The data:
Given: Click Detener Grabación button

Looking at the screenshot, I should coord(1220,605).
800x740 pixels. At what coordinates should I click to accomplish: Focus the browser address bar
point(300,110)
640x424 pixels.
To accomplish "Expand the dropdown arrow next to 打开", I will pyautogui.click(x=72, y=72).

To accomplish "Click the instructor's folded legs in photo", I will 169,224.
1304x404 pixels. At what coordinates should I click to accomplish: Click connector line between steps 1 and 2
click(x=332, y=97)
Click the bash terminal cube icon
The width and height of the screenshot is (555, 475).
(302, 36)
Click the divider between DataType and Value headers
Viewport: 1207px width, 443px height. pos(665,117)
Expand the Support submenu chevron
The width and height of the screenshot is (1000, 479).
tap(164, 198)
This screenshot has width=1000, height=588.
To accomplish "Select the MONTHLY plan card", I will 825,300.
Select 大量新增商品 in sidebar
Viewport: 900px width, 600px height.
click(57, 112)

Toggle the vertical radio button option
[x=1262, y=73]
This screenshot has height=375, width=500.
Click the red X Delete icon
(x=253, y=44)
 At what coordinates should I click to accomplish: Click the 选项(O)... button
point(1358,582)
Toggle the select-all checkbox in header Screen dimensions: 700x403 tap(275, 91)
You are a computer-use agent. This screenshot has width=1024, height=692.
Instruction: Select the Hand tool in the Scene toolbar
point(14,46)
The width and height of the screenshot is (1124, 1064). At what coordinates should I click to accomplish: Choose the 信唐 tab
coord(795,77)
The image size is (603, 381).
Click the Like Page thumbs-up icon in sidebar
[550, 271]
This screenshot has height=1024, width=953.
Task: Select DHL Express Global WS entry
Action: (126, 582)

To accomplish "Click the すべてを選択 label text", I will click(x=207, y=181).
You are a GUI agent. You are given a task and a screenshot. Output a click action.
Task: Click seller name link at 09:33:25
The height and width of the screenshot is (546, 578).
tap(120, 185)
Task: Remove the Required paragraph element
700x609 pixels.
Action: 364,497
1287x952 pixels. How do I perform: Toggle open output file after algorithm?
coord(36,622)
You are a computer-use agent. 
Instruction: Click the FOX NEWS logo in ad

Exercise aim:
Your reply is to repeat, unchanged, the lines above running from the one with "The width and height of the screenshot is (555, 475)." up to and including the one with "Expand the Support submenu chevron".

Output for this exercise:
The width and height of the screenshot is (555, 475).
(302, 36)
Click the divider between DataType and Value headers
Viewport: 1207px width, 443px height. pos(665,117)
Expand the Support submenu chevron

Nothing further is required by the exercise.